_Data supplied_.
____
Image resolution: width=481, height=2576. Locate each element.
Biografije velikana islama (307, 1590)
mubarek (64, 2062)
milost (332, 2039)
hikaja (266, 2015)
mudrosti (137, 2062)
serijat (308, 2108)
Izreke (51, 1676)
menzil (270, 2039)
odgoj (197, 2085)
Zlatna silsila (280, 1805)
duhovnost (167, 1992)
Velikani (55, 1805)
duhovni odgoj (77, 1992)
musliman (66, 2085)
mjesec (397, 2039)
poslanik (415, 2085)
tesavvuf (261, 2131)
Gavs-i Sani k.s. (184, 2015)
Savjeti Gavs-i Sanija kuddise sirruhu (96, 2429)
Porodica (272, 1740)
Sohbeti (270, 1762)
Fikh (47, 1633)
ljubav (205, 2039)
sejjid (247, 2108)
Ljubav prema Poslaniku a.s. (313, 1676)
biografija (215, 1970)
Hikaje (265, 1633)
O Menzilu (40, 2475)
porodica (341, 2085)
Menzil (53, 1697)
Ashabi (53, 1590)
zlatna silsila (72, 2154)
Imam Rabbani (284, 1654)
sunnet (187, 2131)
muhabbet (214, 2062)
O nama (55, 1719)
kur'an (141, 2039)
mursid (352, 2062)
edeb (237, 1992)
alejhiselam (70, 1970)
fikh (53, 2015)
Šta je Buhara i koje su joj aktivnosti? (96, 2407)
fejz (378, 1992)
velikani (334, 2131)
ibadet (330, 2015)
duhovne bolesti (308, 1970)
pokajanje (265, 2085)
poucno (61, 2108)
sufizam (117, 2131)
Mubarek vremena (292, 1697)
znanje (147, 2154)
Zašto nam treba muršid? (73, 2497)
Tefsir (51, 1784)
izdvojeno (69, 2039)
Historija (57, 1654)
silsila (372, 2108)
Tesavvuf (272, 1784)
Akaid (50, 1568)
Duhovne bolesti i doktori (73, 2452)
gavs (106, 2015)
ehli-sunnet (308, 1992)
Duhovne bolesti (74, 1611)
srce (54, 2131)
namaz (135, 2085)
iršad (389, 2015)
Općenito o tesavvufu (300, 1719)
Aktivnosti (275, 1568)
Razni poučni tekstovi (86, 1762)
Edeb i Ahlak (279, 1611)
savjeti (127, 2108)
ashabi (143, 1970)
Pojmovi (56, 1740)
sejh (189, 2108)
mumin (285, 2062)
____
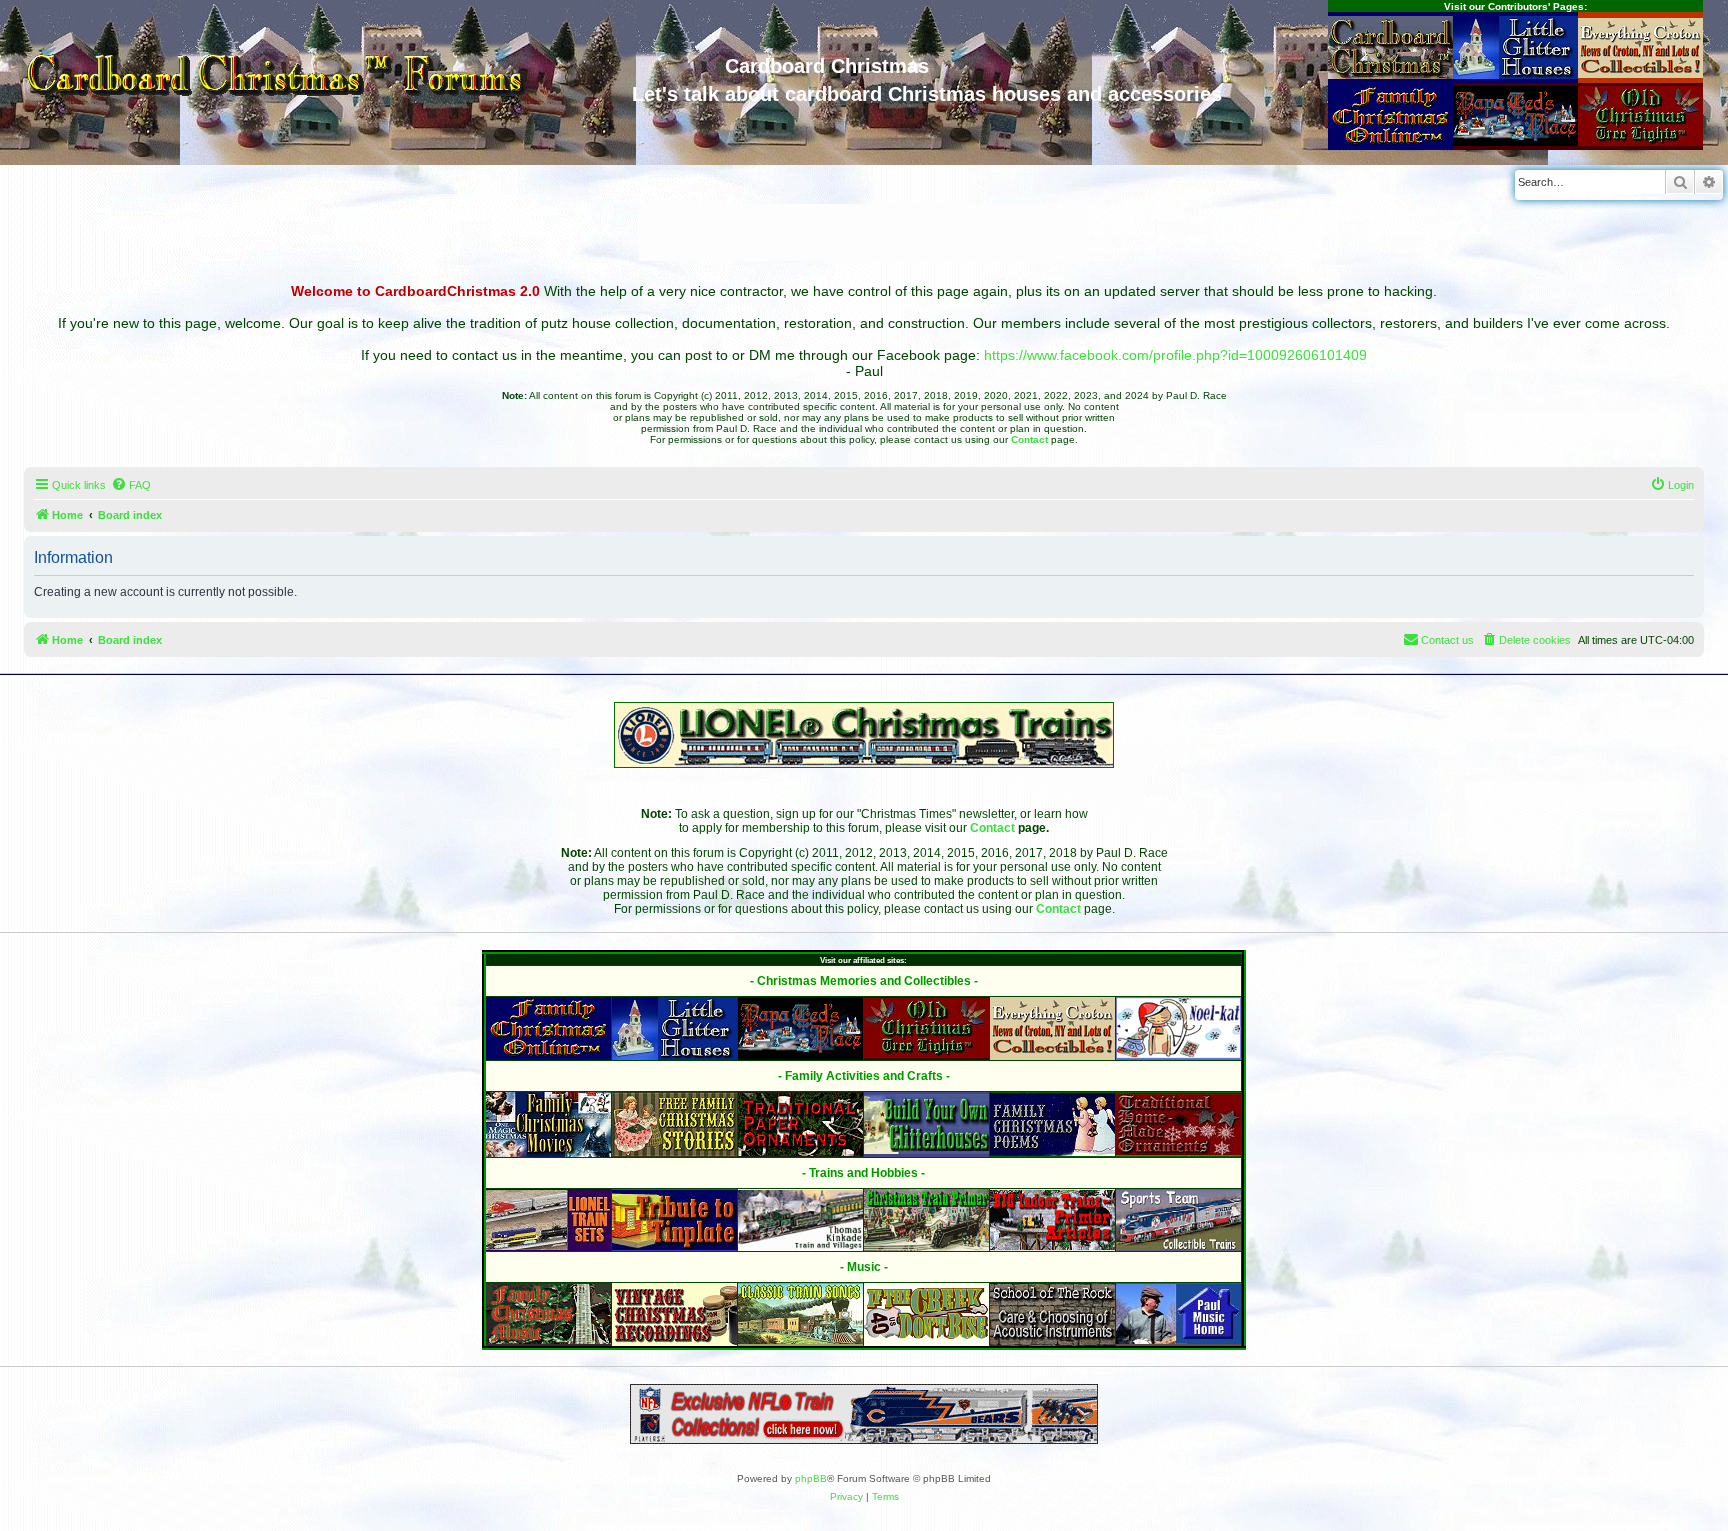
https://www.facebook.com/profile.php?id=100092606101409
____
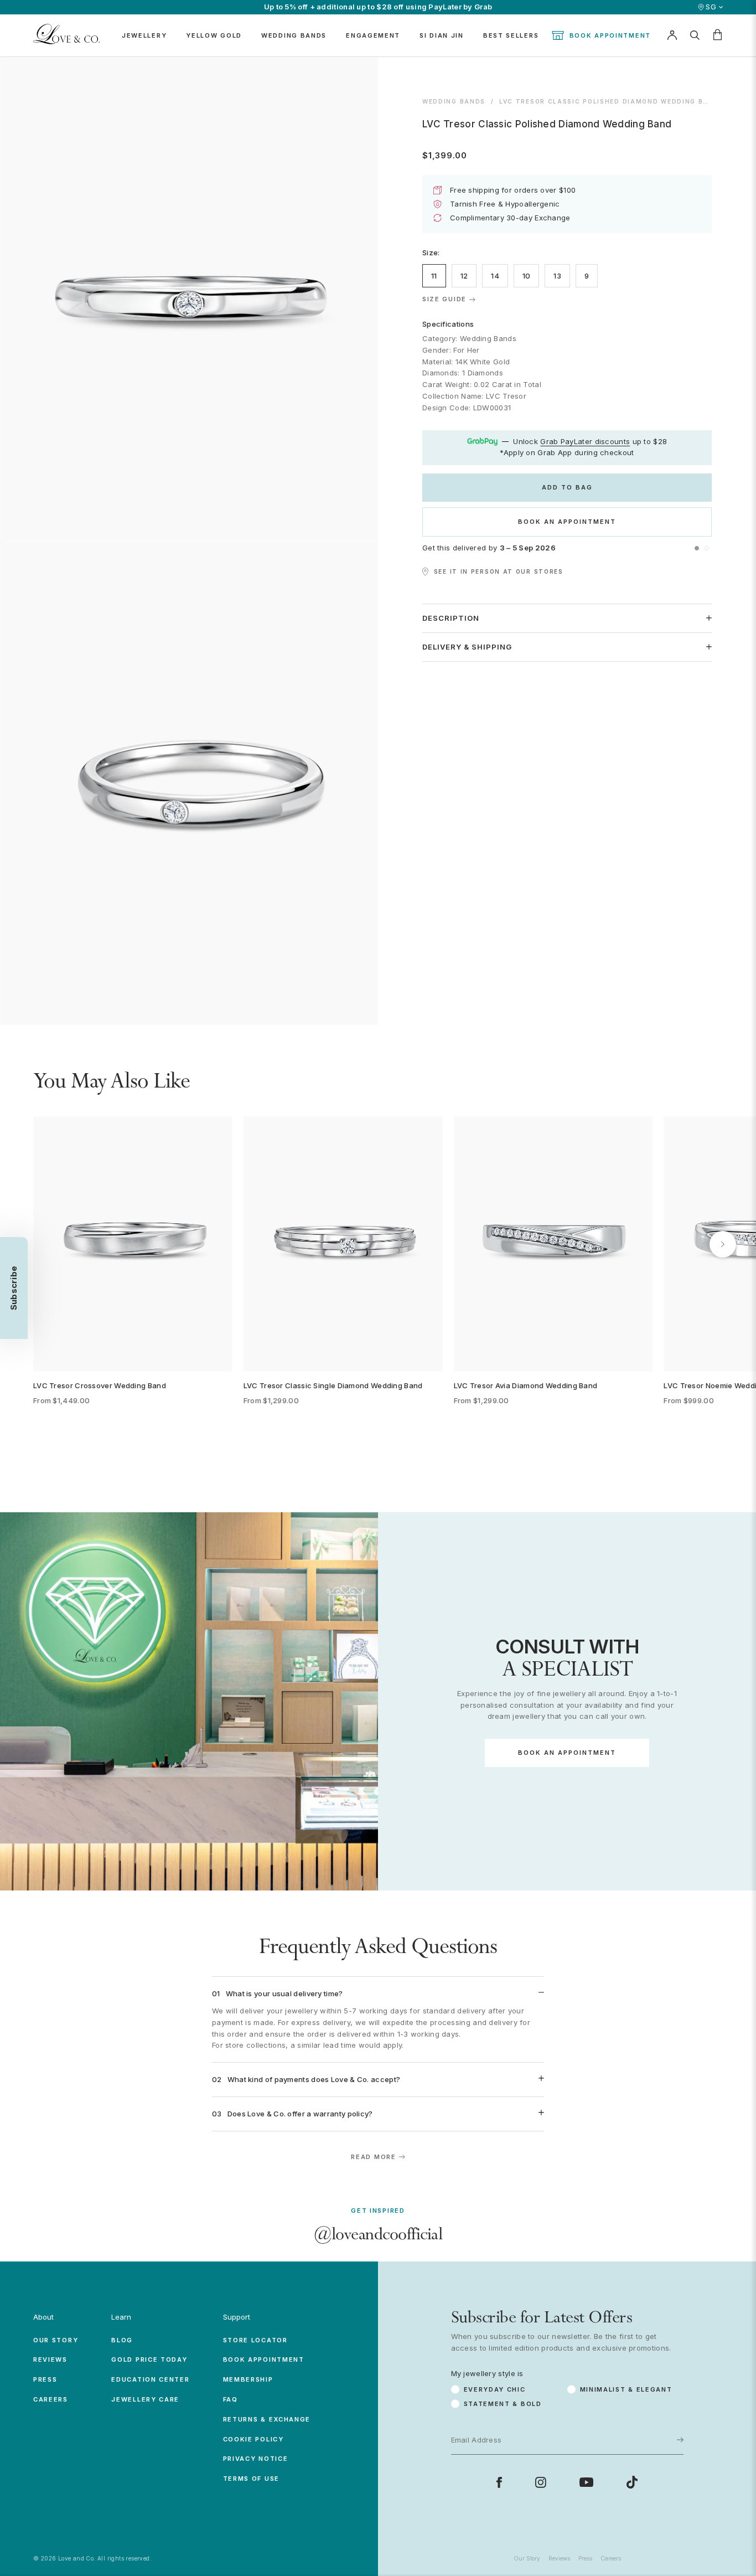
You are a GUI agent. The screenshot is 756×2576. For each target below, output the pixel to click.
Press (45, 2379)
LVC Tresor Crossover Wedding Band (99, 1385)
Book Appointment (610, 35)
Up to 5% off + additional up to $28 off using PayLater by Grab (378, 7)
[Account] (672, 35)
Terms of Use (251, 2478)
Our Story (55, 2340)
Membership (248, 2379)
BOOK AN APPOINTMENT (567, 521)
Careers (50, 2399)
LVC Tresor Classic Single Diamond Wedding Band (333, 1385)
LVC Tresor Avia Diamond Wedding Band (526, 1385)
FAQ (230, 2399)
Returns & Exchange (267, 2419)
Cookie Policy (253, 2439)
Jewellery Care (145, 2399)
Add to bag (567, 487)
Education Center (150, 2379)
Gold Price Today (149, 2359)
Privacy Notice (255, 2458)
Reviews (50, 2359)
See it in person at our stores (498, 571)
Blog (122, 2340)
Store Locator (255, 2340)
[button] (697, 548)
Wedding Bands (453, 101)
____
_Task statement_. List the lines of the records where "each" occurs.

_Response to this exercise_.
Image resolution: width=481, height=2576. Locate each element.
You are a GUI agent. The screenshot is 756×2576. For each target below, output the pixel to click.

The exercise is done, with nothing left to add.